While I’m not 100% sure this will help you or not, try to minimize to the number of dynamic arrays/matrices being created inside your prange loops.

For instance, I’m seeing non_neg being created by using np.flatnonzero. I’m not familiar with this function but it appears this function creates a dynamically sized array based on whether a value is zero or not.

Whenever prange has to create new arrays, you are going to get crushed perfomance-wise with memory allocations. This happened to me awhile back with np.append inside a prange loop. Just because a numba function can be jit-compiled doesn’t me it should be used inside a prange loop.

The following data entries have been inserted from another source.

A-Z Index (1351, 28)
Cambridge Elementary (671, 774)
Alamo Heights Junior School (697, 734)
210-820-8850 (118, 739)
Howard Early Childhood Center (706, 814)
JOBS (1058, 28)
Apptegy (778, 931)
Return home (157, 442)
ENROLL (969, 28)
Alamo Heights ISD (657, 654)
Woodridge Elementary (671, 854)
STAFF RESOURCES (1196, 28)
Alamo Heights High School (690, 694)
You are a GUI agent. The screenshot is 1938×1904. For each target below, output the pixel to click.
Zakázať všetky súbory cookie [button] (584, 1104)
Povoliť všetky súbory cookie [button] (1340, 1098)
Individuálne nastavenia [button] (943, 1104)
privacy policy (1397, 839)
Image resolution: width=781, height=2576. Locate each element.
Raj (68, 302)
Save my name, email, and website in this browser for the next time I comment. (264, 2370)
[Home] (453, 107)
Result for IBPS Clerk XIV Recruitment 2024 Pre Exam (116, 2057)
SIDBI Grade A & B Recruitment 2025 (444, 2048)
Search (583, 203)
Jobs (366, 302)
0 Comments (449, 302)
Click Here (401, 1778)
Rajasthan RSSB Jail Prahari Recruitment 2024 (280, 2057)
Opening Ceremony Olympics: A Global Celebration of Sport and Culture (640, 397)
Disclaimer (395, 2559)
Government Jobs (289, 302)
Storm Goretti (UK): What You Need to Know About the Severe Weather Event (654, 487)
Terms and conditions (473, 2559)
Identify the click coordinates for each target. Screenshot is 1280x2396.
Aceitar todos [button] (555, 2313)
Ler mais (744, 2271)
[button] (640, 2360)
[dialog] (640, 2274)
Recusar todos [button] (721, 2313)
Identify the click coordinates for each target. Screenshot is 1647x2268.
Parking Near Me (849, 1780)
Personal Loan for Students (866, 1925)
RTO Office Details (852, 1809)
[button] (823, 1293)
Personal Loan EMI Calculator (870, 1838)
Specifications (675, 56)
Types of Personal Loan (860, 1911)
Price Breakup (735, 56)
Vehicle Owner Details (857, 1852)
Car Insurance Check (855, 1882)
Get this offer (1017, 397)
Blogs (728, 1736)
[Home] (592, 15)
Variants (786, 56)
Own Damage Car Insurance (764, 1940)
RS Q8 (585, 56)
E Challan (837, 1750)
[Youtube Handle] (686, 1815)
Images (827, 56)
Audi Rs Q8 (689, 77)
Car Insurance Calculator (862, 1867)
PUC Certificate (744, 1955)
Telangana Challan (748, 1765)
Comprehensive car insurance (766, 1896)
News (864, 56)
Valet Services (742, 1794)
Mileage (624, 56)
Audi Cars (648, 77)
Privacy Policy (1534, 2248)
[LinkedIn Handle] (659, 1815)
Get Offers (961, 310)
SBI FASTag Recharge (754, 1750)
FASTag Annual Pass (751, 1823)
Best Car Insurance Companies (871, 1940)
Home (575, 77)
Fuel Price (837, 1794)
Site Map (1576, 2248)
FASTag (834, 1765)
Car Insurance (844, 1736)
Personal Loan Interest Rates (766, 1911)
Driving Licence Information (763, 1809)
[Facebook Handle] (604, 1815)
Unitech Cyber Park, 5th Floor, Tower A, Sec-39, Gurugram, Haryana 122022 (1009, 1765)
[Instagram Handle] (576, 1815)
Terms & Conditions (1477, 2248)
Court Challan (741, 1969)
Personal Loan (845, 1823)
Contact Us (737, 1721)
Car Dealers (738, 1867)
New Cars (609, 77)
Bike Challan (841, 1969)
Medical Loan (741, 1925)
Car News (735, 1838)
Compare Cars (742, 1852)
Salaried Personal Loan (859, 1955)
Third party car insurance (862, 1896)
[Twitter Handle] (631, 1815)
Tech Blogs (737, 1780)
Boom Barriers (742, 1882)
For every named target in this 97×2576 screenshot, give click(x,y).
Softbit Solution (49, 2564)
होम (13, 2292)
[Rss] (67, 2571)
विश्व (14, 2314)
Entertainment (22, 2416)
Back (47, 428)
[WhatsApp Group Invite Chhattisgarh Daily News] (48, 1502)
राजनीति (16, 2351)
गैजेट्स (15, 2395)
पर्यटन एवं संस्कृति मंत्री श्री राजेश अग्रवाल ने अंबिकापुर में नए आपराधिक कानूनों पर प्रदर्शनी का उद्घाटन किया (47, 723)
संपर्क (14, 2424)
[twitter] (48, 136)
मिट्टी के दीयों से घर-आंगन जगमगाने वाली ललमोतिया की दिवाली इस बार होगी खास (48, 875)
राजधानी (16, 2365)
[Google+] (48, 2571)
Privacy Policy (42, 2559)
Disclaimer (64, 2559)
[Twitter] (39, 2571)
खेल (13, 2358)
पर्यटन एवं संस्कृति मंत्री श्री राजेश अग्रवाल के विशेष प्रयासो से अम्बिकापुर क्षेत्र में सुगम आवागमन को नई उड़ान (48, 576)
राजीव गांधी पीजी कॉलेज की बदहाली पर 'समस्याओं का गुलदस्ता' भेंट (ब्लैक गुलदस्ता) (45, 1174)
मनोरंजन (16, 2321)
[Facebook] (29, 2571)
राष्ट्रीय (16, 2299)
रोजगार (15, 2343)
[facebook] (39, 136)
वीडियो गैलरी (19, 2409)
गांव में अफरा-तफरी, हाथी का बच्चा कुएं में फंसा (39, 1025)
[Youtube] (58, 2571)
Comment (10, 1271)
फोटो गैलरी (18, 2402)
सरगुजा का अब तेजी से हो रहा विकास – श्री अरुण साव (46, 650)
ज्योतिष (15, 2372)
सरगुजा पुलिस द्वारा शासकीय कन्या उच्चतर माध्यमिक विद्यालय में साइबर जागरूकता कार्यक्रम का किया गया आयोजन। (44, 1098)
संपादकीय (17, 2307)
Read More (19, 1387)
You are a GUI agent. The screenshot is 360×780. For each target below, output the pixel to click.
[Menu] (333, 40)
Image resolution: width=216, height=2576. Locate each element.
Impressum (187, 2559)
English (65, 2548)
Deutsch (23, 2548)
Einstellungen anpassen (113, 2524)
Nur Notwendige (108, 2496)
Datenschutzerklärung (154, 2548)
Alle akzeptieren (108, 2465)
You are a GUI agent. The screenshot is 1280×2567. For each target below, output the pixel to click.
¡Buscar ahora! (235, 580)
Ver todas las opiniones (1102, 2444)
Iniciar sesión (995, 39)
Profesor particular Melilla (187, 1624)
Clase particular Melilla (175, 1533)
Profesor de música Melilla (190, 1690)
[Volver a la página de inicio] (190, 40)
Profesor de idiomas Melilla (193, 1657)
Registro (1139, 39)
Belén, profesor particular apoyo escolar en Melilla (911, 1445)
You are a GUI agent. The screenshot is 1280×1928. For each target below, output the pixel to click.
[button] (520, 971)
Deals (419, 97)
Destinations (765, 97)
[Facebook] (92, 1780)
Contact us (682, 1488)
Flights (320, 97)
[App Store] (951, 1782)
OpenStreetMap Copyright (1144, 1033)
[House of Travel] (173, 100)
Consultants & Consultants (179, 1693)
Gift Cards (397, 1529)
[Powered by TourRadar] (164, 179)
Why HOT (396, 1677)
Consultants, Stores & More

Again, not sure if this would make that big of a difference, but I do encourage you to look through your code and look for any dynamically-sized arrays being created within prange and find an alternative method to get the information for which you are looking.

Fully runnable minimal example programs that demonstrate both before and after behaviors may get more eyeballs on your question.